= Mon frère, ce terroriste =

Book by Mohamed Sifaoui & Abdelghani Merah

First edition (publ. Calmann-Lévy)

Mon frère, ce terroriste ("My brother, that terrorist") is a book written by Mohamed Sifaoui and Abdelghani Merah, the elder brother of Mohammed Merah, who murdered seven people, including three Jewish children at a school in Toulouse. Abdelghani said he wrote the book to counteract the veneration of his brother by some young French Muslims, and in it, he denounces his family for fostering an "atmosphere of racism and hatred" that led to Mohammed's radicalisation and eventual attacks.

==His family==
Abdelghani condemns his family for creating a culture of hatred, and states that his brother's main motivation for the attacks was the antisemitism espoused by his family. He recalls that his mother told them throughout their childhood that Arabs were born to hate Jews. According to Merah, "my brother lived in a family that predestined him at best to delinquency and at worst to terrorism." His family supported the activities of the Islamic Salvation Front and the Armed Islamic Group, both banned terrorist organisations. He states that both of his nephews are being taught hatred of infidels, and are shown videos of jihad.
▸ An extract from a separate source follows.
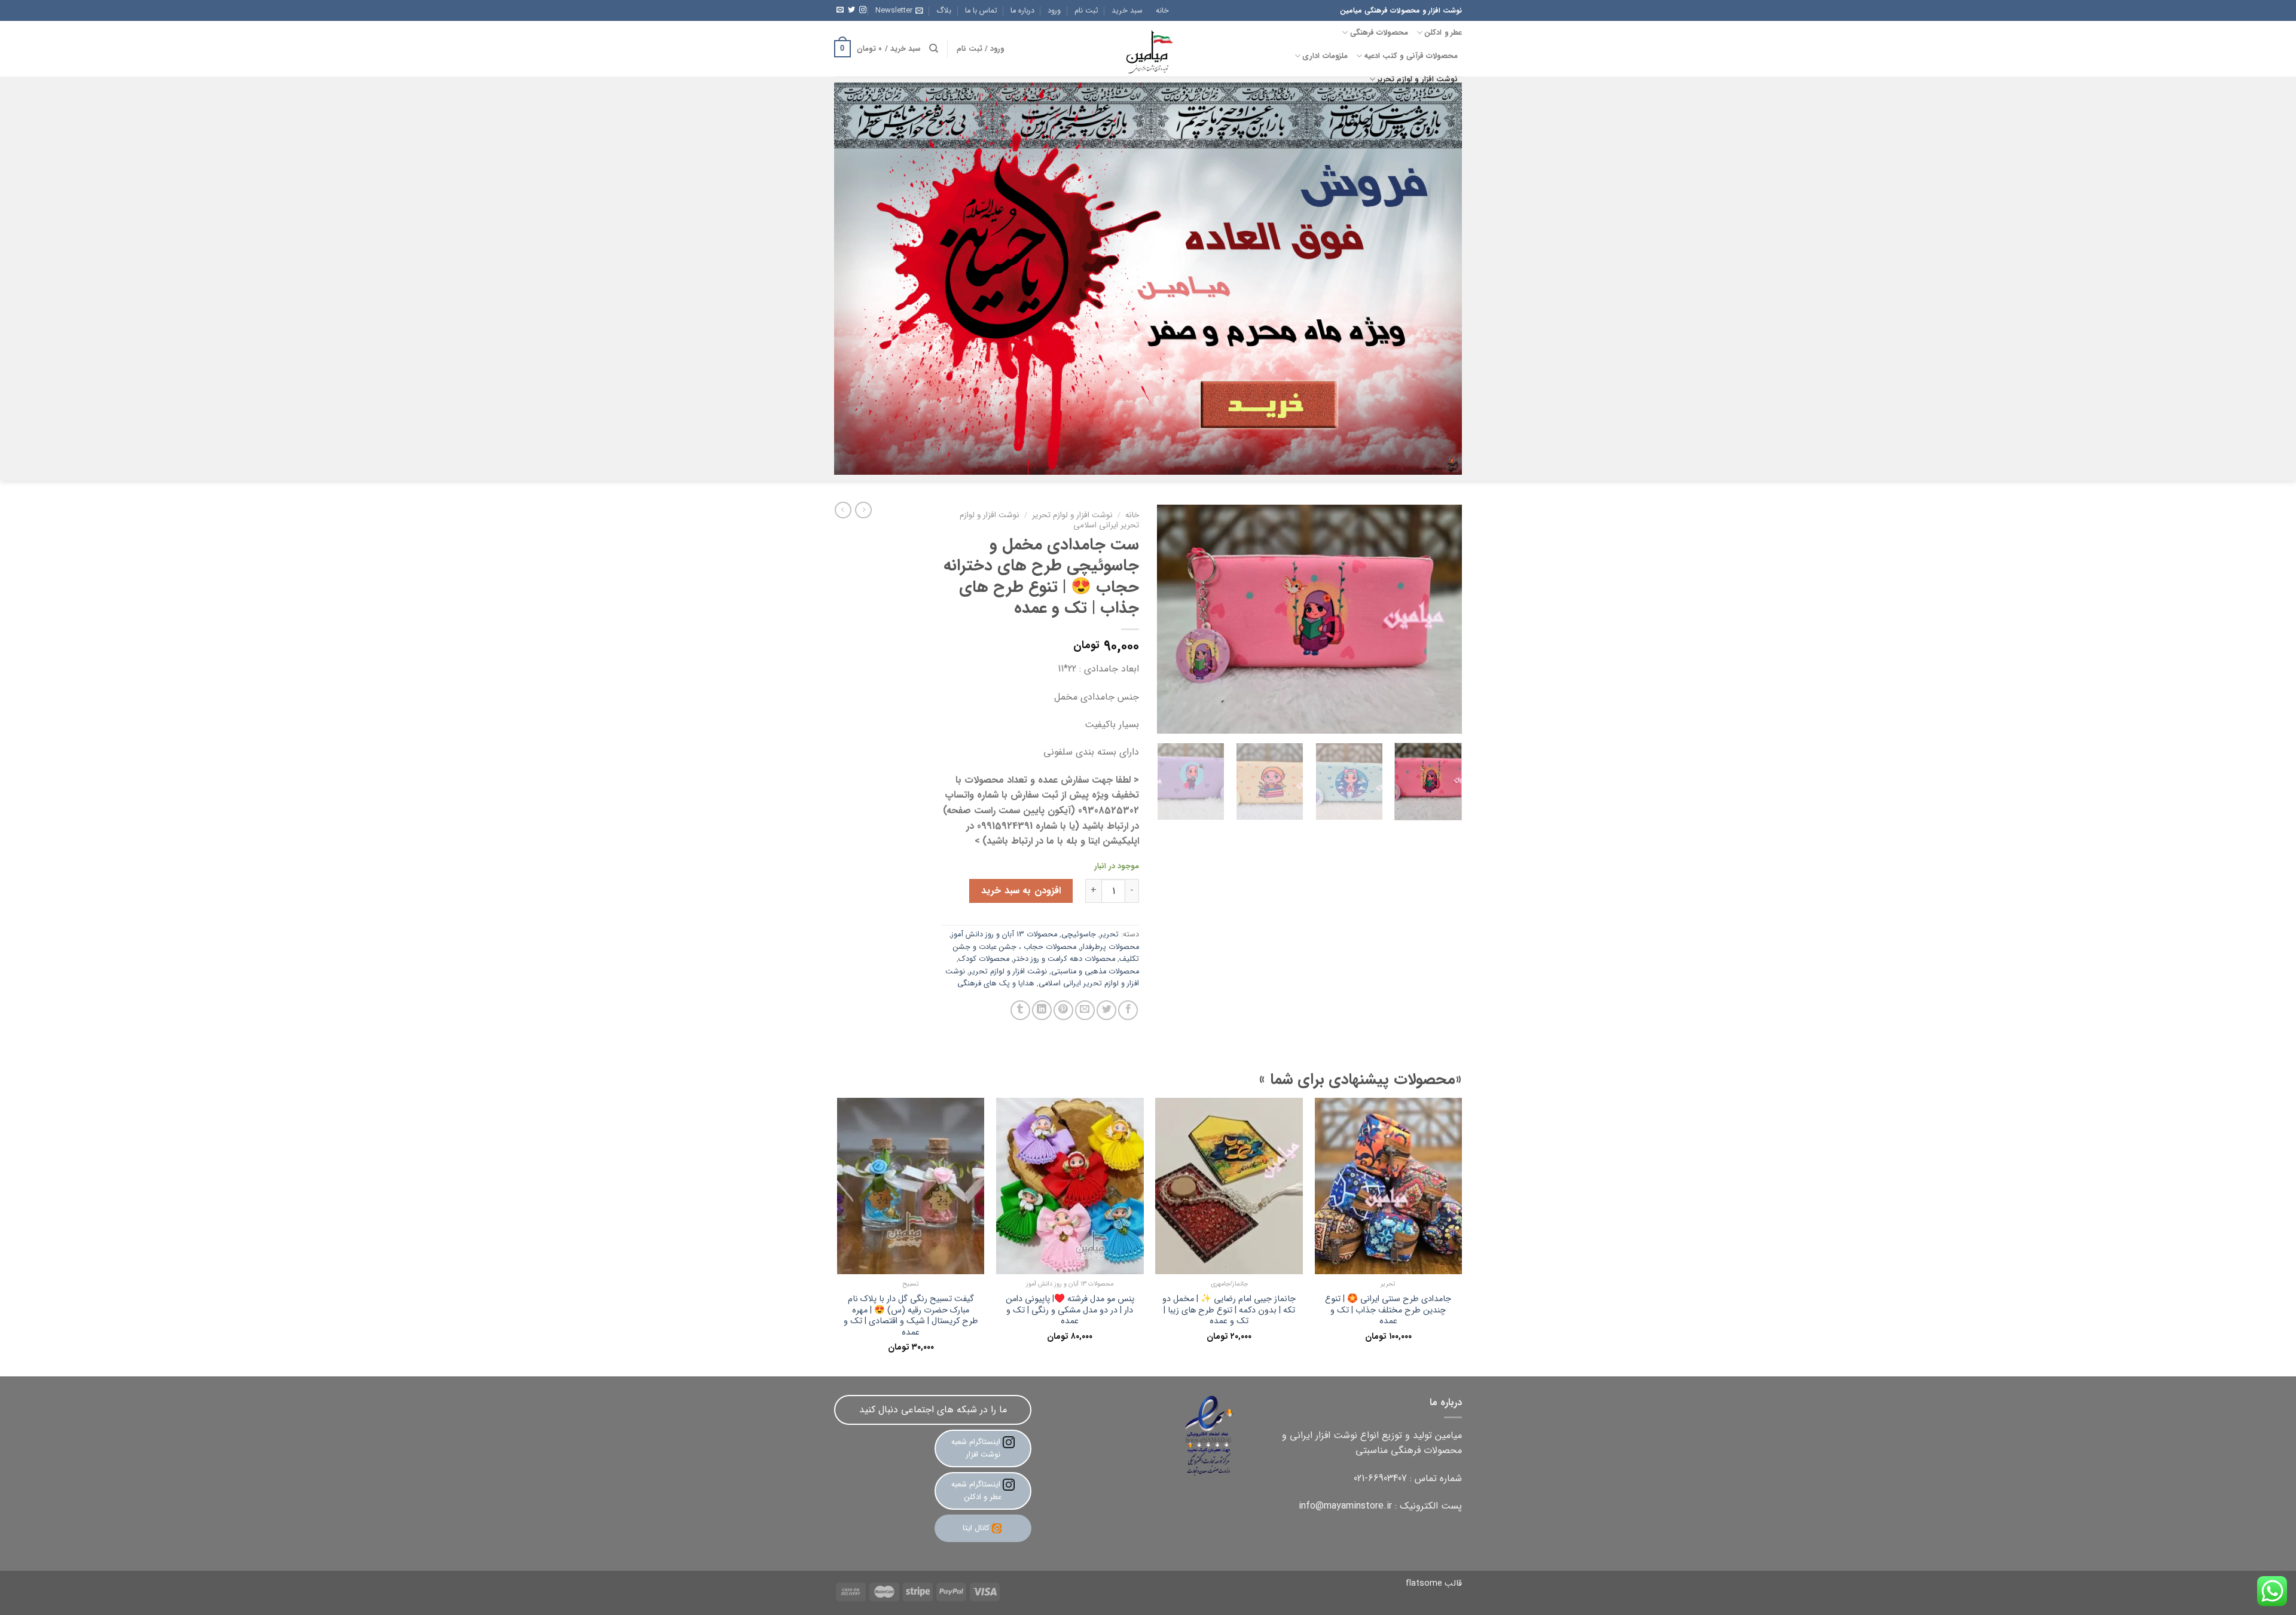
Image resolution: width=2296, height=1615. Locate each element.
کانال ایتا (976, 1528)
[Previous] (1441, 619)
==Reactions to Mohammed's attack==
Abdelghani said that he wrote the book to resist the hero-worship of his brother among some young French Muslims. He recalls the jubilation at his brother's wake and recounts that people were congratulating his mother saying, "Be proud. Your son brought France to its knees". Abdelgani later filmed his sister saying, "Mohamed had the courage to act. I am proud, proud, proud...Jews, and all those who massacre Muslims, I detest them." Abdelgani has now severed all contact with his family and says he thinks regularly of the victims of the massacre and each day looks at their photos which he downloaded on his phone.